Exercise inputs:
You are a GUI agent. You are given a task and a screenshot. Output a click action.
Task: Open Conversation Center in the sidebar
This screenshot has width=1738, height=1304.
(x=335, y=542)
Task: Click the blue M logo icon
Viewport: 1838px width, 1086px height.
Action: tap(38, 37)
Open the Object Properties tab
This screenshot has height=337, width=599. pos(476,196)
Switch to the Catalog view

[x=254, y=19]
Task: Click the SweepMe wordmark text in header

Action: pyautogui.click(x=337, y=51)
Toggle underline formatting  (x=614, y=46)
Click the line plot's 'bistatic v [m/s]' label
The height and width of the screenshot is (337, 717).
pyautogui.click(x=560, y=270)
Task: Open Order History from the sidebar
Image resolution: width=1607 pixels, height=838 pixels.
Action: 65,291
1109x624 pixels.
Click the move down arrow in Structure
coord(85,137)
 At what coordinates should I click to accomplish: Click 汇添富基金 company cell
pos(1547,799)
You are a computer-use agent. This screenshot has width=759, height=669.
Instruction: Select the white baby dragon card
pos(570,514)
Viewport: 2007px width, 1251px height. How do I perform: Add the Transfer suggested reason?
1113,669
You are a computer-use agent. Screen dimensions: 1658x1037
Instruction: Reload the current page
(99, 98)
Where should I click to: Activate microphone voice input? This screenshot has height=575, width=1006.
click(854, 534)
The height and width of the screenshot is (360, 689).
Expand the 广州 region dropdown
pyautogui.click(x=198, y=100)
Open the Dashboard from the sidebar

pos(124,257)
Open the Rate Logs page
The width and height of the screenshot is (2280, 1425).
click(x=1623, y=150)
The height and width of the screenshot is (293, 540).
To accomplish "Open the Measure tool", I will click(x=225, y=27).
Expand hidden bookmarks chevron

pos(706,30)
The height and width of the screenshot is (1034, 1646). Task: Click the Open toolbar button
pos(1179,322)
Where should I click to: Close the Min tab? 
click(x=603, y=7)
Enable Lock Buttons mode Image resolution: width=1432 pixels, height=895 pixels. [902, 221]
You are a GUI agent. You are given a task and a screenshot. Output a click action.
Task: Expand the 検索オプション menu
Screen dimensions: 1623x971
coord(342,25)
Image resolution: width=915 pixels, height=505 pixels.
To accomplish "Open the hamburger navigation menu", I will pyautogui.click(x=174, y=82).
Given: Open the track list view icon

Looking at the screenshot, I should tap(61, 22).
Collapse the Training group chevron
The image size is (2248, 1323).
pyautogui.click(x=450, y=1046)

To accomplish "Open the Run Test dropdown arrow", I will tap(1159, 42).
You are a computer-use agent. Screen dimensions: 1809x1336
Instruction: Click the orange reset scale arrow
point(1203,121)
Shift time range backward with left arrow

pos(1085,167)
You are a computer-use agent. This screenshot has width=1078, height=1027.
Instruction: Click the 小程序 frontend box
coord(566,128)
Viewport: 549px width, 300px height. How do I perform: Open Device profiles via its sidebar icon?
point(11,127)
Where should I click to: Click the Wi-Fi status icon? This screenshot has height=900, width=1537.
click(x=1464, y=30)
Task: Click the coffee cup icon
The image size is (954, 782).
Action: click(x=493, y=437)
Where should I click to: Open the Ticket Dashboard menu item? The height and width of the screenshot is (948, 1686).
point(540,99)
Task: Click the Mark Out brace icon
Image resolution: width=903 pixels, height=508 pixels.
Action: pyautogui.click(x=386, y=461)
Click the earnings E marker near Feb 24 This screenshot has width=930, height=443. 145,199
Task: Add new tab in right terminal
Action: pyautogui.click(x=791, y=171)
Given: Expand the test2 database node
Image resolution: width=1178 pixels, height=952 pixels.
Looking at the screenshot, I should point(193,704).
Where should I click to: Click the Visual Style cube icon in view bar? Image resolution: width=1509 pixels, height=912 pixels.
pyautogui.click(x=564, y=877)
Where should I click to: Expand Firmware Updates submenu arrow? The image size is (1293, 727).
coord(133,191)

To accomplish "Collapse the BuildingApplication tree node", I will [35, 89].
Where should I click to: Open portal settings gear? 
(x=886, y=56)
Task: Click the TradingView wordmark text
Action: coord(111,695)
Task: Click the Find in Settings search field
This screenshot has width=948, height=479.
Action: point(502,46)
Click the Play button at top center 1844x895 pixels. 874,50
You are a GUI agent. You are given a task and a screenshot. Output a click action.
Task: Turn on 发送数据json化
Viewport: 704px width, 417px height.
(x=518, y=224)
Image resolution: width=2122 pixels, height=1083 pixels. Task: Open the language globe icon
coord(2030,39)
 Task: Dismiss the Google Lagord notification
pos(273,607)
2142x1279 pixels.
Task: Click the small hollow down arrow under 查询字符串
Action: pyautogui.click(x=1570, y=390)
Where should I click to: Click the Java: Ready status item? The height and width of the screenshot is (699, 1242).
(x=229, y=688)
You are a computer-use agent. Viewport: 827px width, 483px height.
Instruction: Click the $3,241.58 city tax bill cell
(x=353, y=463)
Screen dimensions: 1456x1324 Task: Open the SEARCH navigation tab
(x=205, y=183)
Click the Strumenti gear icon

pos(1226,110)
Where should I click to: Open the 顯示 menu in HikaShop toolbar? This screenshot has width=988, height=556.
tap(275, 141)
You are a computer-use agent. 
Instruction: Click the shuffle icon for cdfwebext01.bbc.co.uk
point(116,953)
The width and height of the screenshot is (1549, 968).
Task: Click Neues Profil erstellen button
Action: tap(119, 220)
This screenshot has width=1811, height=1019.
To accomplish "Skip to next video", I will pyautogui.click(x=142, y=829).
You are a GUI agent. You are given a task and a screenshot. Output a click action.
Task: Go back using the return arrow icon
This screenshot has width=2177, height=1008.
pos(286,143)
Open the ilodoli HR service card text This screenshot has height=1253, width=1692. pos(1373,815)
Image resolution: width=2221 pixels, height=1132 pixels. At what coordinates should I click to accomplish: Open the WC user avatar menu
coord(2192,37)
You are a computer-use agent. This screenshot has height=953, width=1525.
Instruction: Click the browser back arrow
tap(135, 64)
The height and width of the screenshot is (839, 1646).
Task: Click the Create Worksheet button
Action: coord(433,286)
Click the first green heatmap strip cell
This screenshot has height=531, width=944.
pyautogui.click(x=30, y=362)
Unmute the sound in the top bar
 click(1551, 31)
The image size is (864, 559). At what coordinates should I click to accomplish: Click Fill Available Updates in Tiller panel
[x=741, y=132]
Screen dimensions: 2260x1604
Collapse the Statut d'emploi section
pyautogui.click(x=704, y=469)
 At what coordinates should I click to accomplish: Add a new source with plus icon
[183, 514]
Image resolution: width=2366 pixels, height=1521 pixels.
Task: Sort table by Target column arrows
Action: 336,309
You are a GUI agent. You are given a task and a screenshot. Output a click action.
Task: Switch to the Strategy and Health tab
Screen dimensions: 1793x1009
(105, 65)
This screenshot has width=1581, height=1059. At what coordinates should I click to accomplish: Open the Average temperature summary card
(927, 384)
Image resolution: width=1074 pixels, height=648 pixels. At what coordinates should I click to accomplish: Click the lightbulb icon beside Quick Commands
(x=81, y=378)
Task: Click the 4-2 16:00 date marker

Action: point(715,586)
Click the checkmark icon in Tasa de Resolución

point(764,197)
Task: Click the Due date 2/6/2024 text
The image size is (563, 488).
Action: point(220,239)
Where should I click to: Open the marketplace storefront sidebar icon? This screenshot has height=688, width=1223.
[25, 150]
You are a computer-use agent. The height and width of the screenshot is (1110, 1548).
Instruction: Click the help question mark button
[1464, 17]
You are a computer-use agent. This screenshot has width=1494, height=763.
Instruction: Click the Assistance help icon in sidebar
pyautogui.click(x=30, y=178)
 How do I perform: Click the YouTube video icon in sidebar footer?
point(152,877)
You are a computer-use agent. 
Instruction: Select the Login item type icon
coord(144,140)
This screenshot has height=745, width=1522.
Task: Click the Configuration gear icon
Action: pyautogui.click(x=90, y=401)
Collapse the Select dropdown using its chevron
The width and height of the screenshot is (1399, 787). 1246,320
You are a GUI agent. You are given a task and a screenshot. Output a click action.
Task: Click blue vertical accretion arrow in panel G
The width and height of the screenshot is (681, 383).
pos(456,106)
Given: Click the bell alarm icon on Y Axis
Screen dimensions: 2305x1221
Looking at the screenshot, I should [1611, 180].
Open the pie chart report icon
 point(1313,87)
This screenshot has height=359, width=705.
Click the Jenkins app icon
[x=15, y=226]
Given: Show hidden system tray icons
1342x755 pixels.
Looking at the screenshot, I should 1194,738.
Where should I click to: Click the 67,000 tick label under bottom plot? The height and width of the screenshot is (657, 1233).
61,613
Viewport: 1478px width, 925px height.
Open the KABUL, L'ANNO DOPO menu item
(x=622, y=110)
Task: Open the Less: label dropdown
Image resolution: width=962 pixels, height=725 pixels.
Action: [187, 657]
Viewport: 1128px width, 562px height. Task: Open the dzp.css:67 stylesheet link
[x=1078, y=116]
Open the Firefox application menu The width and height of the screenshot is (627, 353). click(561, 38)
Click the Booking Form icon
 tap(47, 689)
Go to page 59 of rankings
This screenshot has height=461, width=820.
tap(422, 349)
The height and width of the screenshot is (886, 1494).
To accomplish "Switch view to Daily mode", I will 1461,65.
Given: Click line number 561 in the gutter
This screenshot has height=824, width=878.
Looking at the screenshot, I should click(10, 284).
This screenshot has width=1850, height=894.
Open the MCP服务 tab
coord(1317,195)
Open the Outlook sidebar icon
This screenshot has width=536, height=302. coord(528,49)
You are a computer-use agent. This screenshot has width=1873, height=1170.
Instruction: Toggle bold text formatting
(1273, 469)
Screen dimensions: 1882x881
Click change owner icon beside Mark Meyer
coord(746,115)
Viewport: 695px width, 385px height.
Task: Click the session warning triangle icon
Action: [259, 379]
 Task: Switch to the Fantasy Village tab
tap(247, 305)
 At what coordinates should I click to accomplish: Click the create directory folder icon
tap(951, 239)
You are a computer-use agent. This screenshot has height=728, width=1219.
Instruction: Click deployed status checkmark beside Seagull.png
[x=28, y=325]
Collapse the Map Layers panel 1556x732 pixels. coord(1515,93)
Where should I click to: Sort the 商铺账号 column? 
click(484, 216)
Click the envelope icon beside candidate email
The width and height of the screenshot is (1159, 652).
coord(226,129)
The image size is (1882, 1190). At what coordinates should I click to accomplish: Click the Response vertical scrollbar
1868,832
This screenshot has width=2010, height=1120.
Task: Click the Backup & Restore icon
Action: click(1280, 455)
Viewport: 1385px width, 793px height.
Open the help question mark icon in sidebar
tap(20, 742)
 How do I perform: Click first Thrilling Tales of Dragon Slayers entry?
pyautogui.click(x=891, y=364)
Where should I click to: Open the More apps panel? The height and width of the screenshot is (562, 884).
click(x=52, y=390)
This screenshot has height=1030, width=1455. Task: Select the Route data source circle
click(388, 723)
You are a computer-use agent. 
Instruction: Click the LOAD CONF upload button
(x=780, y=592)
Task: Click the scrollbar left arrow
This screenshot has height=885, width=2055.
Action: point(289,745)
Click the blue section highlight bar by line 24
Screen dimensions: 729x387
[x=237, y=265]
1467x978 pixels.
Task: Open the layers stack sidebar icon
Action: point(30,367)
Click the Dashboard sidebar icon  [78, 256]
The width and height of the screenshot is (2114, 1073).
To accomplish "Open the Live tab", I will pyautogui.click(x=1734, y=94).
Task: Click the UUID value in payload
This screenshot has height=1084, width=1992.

What this task involves:
Every line containing the string "blue" should be pulled from the listing and copied.

Exercise solution:
Task: Click the blue M logo icon
Task: Click blue vertical accretion arrow in panel G
Click the blue section highlight bar by line 24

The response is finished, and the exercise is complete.